**BRIEF:** The data must be returned in full and exactly as given.

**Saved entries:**
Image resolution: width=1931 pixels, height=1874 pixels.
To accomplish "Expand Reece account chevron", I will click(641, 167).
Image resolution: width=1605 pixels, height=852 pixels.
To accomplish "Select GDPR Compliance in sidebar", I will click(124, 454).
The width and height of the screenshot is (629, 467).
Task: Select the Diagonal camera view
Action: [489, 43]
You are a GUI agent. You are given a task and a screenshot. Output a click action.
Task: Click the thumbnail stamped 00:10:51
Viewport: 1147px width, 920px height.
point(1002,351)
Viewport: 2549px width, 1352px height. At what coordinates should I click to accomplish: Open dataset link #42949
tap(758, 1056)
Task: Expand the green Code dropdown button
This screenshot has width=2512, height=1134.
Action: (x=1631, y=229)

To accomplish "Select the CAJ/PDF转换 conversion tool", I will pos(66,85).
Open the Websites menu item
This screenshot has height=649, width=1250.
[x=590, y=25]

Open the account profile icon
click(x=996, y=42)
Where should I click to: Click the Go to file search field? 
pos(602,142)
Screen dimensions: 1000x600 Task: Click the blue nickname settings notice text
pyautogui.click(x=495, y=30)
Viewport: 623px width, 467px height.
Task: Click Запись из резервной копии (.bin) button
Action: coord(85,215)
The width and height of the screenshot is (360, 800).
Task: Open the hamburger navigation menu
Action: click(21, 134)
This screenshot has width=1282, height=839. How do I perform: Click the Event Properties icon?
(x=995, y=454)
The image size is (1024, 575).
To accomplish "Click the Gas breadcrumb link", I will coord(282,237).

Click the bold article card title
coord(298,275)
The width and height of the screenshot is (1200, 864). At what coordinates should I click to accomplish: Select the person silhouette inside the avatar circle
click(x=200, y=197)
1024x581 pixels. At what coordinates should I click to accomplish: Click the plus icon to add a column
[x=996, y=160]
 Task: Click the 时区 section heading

**TASK RESULT:**
Image resolution: width=1931 pixels, height=1874 pixels.
To accomplish "Expand Reece account chevron", I will click(641, 167).
Image resolution: width=1605 pixels, height=852 pixels.
To accomplish "Select GDPR Compliance in sidebar", I will click(124, 454).
The width and height of the screenshot is (629, 467).
Task: Select the Diagonal camera view
Action: [489, 43]
You are a GUI agent. You are given a task and a screenshot. Output a click action.
Task: Click the thumbnail stamped 00:10:51
Viewport: 1147px width, 920px height.
point(1002,351)
Viewport: 2549px width, 1352px height. At what coordinates should I click to accomplish: Open dataset link #42949
tap(758, 1056)
Task: Expand the green Code dropdown button
This screenshot has width=2512, height=1134.
Action: (x=1631, y=229)

To accomplish "Select the CAJ/PDF转换 conversion tool", I will pos(66,85).
Open the Websites menu item
This screenshot has height=649, width=1250.
[x=590, y=25]

Open the account profile icon
click(x=996, y=42)
Where should I click to: Click the Go to file search field? 
pos(602,142)
Screen dimensions: 1000x600 Task: Click the blue nickname settings notice text
pyautogui.click(x=495, y=30)
Viewport: 623px width, 467px height.
Task: Click Запись из резервной копии (.bin) button
Action: coord(85,215)
The width and height of the screenshot is (360, 800).
Task: Open the hamburger navigation menu
Action: click(21, 134)
This screenshot has width=1282, height=839. How do I perform: Click the Event Properties icon?
(x=995, y=454)
The image size is (1024, 575).
To accomplish "Click the Gas breadcrumb link", I will coord(282,237).

Click the bold article card title
coord(298,275)
The width and height of the screenshot is (1200, 864). At what coordinates should I click to accomplish: Select the person silhouette inside the avatar circle
click(x=200, y=197)
1024x581 pixels. At what coordinates should I click to accomplish: Click the plus icon to add a column
[x=996, y=160]
 Task: Click the 时区 section heading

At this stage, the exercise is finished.